Today I honor the men and women of the United States military who have sacrificed their lives while doing their duty to the Republic. For them, and their families, I ask God to bless them and keep them. And for the fallen of the 1st Brigade Combat Team of the 82nd Airborne Division of the U.S. Army I offer prayers and gratitude. The soldiers of the 82nd who sacrificed their lives while serving with honor have left a legacy which will not be forgotten. Thank you for inspiring Cpt. Winston Elliott IV and his former comrades in the 82nd Airborne.
Today is an appropriate time to review the mission of those who serve in the U.S. military. We should also remember the responsibility of citizens to hold accountable those elected to public office who determine where and when our soldiers are asked to fight, and sometimes die. We are ultimately responsible for the decisions which put our soldiers in harms way.

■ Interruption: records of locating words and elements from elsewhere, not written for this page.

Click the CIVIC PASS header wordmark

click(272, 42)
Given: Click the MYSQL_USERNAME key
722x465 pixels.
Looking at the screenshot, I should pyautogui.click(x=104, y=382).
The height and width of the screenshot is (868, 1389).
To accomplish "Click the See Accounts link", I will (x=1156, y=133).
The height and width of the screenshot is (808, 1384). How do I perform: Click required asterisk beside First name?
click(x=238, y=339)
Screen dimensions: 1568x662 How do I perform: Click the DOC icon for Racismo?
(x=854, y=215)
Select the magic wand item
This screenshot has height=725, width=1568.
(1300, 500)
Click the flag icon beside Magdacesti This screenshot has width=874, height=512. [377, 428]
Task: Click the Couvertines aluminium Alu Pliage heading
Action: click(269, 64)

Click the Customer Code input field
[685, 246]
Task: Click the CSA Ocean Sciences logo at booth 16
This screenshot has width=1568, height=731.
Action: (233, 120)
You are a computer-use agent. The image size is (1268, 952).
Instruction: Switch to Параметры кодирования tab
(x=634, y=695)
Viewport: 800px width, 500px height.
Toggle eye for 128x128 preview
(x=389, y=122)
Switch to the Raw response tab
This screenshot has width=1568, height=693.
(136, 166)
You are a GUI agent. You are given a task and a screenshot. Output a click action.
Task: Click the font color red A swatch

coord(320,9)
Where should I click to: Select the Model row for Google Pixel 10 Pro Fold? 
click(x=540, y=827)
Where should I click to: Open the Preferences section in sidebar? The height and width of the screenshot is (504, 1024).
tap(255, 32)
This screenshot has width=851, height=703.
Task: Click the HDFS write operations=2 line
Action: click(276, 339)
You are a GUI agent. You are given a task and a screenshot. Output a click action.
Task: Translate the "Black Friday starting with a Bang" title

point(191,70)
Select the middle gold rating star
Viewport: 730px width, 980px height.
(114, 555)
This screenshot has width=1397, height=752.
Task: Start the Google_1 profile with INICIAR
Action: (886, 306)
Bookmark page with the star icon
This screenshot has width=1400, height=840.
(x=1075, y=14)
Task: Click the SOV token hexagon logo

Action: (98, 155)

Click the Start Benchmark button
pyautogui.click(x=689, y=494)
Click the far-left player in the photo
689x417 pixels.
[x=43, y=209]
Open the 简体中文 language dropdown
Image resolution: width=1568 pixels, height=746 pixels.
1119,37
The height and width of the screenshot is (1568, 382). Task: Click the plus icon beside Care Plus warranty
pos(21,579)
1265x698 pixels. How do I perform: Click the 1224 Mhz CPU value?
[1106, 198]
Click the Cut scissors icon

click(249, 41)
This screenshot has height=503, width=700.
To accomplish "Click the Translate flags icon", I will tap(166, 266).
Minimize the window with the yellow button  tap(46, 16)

Below is the oath my son swore when he was commissioned an officer in the United States Army. How many citizens of our Republic honor these words?
“I, _____ , having been appointed an officer in the Army of the United States, as indicated above in the grade of _____ do solemnly swear (or affirm) that I will support and defend the Constitution of the United States against all enemies, foreign or domestic, that I will bear true faith and allegiance to the same; that I take this obligation freely, without any mental reservations or purpose of evasion; and that I will well and faithfully discharge the duties of the office upon which I am about to enter; So help me God.” (DA Form 71, 1 August 1959, for officers.)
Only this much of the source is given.